After it, he felt in quite a different mood, his thoughts quite clear and untroubled. There were indeed so many unknowns left on this, the dawn of the day when they would either save the new sidetank or lose him. One by one he remembered those question marks.

Whether the No-Where engineer had in fact struck the deal in time. Whether the first train over-the-bridge would actually appear on the day's timetables.

Poppet's wink, the night before, promising that something to occupy Stationmaster at the appropriate time was underway. Goodness only knew what that was, or how Yardmaster had arranged it.

Whether the Superintendent of the Line really had been alerted, and if so whether he should credit it as anything worth investigating.

If the superintendent did come to demand answers of Coppernob, they were all quite lost. He knew this now, whereas the day before he had unconsciously been steeling himself to defy and deceive him. But his nerves had only gotten more tangled and frayed the more he tried to build his defenses because the thing was impossible. There was no help for it. Even after all this time, a potent mixture of fear and love made him more the superintendent's engine than he was of any other man alive and these days he instinctively said whatever the superintendent wanted to hear. Fortunately the superintendent usually wanted to hear nothing of any consequence from him—but if James Ramsden's son did come to him asking the truth of the business Coppernob would be quite unable to do anything but tell him.

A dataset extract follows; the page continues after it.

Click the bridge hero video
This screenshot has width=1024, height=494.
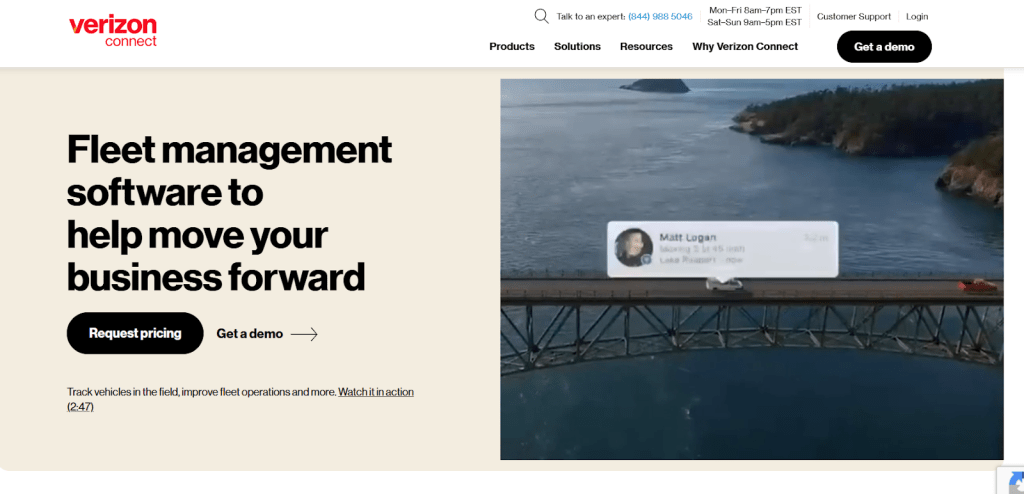click(750, 380)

Resignation to this fact cleared his mind remarkably. It would be what it would be. Nor would he be in suspense much longer. Today was the day—and the sun already rising.

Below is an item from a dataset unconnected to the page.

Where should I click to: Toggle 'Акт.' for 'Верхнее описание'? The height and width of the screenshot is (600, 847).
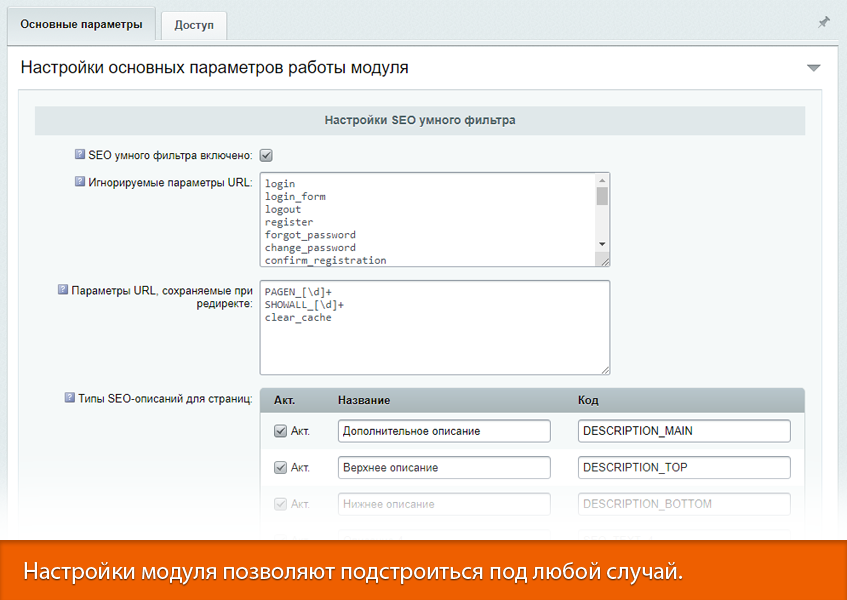click(x=281, y=467)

He watched the progress of its timeless triumph, untroubled by the crescendo of the new day's business around him. This was the one great blessing of his glass house: only half his view of the horizon was obscured by the station roof and from the other half he could watch the day break, or at least he could whenever it dawned fair.

This was such a day. The colors of the sunrise were that morning too brave and pure to let the smog of the town obscure them. Lavender and ruby and marigold and spring green; they all flew their flags gallantly.

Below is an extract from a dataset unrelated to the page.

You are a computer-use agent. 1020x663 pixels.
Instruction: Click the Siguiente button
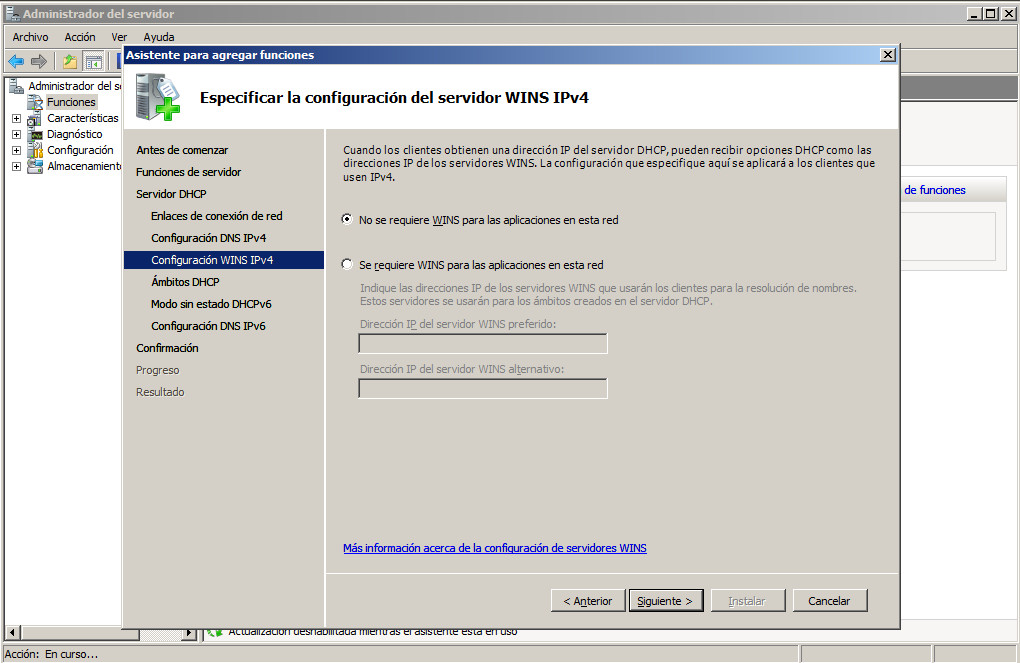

And then, too. A sight that, between the heavy smoke and his limited view, he hardly ever glimpsed. One star—a brilliant serenity singing low above the harbour. The brightest star in the sky, which the humans sometimes call Venus; but any sensible engine knows better than that.

The morning star is her Ladyship's headlamp.

The old static engine watched it rise and burn and fade again, transported to a world far beyond the rising commotion of Central Station.

He was under no illusions that the arrival of a god promised a favourable outcome. Humans with any power never doted upon the little plans and wishes of a machine and anything divine would surely be even more lofty and indifferent—even Her . When faced with even this one cinder of her glory, you knew better than that.

Still. She was out and about that day, and that was enough. Whatever the coming hours brought, in her inscrutable will the old engine placed all his faith.


He was unsurprised when he heard the men and engines remarking that the schedule for the day now included a mixed train for Vickerstown, due out that evening at 10.15.